◆ **EXERCISE OBJECTIVE**:
Each line of the data below that holds the word "title" is to be reported in full.

◆ **SUPPLIED DATA**:
::::

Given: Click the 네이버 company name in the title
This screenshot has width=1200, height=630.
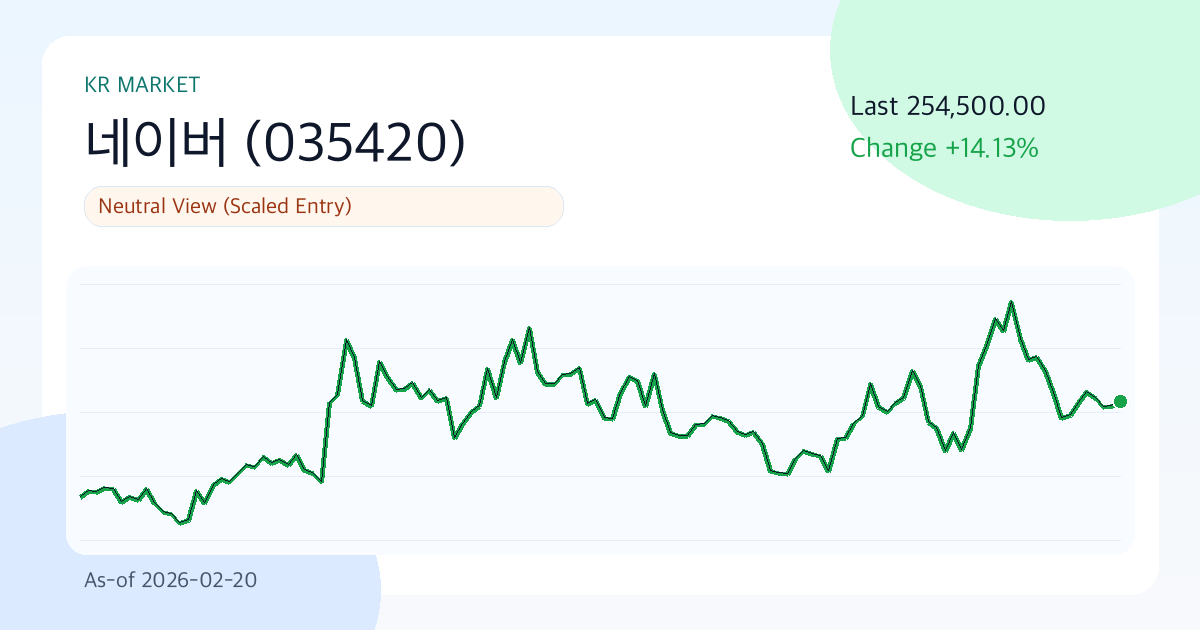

::::

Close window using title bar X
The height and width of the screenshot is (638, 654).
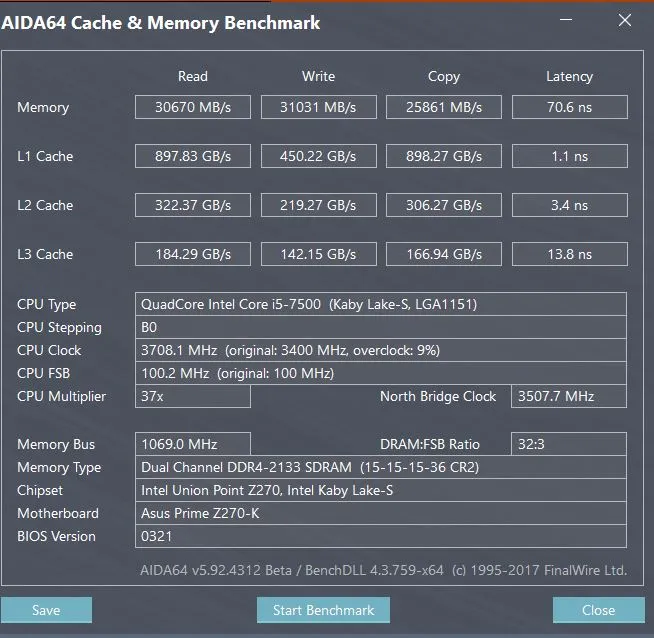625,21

::::

◆ **REPLY**:
Given: Click the 네이버 company name in the title
Close window using title bar X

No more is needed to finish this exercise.